In mid-2007, the DoH commissioned Ipsos/Mori to survey GP practices' experiences of PBC. The results showed widespread support for the policy but slow progress on implementing it. It also revealed weaknesses in the practical support offered by PCTs to their practices.

Out of 1,198 practices responding to the survey:

  • over half (57 per cent) supported PBC, 22 per cent were neutral and 8 per cent strongly opposed the policy;

  • one-third (37 per cent) said it was too early to tell whether PBC had improved patient care. However, 31 per cent said PBC had not improved care and 13 per cent said that it had improved patient care;

  • one-third of practices had commissioned one or more new services through PBC;

  • over half (56 per cent) had received an indicative budget for 2007-08 from their PCT. But most of these believed it had yet to make a difference to the way the GP practice operated;

  • fewer than half of practices had agreed a commissioning plan with their PCT;

  • over half of practices rate the quality of managerial support provided by their PCT as poor, with 26 per cent assessing it as being very poor;

  • around one-third of practices rate the quality, format and frequency of information provided by their PCT as being good;

  • 72 per cent of practices say they have a good relationship with their PCT.

These findings broadly echoed a smaller straw poll of 257 members of the NHS Alliance PBC network, published by the King's Fund in May 2007. Like the Ipsos/Mori survey, it showed gaps in the PCT response to PBC.

Particular issues were poor data quality, poor responsiveness by PCTs and failure to set indicative budgets.

Lack of support

The report said: 'Our "straw poll" underlines the challenge that lies ahead for the NHS. PCTs have not had sufficient time to develop their capacity to support PBC. GPs and practice managers have reported that there are serious issues with data quality and the time lag involved in receiving data. Many GPs and practice managers perceive PCTs as unsupportive and lacking in strategic direction. In many cases, the lack of an enabling environment is a reflection of organisational turmoil within some PCTs, rather than a lack of commitment among managers. New senior teams are only just in place in many PCTs and they need some space and time to steady their ships and ready their crews.'

Early wins were essential if GPs were to be won over, it said, and PCTs needed to learn to let go and hand over to GP practices.

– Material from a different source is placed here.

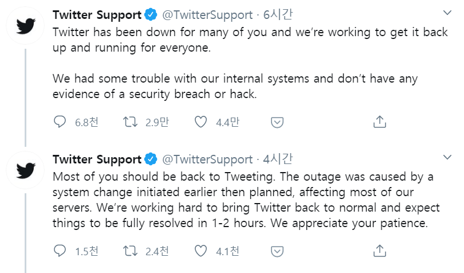Open Twitter Support profile from first tweet name

(97, 15)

In September 2007, the NHS Alliance issued another report underlining not the problems and lack of progress but some of these early wins and early lessons.

Among these were a GP consortium that had set up an urgent care centre, saving almost£400,000; a community-based palliative care service that had saved nearly£1m; redesigned pathway and specification for Doppler ultrasound that saved£300,000; and an intermediate care service for chronically ill patients that had cut unscheduled admissions by 15 per cent and saved£450,000.

Setting the Alliance fully behind the policy, chair Michael Dixon, himself a GP, wrote: 'One way or another, practice-based commissioning is going to transform the NHS. If it succeeds - and we are confident it will - then we shall at least have achieved a primary care-led NHS.'

In November 2007, the Audit Commission was repeating the same message: PBC had been good in parts but needed more robust support from PCTs to really get off the ground.

Its report, Putting Commissioning into Practice, found that the main ingredients of success were:

  • the provision of robust budgets that were well understood and accepted by practices;
  • regular, accurate and easily understood information from PCTs;
  • freedom for practices to use savings for the benefit of their patients;
  • sound governance arrangements for approving business plans;
  • greater shared ownership between PCTs and practices on how resources should be used.

Where next?

In late 2007, PBC still had political and stakeholder support. But with an election due in the next two years, there was a growing sense of urgency among its supporters that it needed more early wins like those identified by the NHS Alliance, a sharper response from PCTs and maturing of relationships between all parties.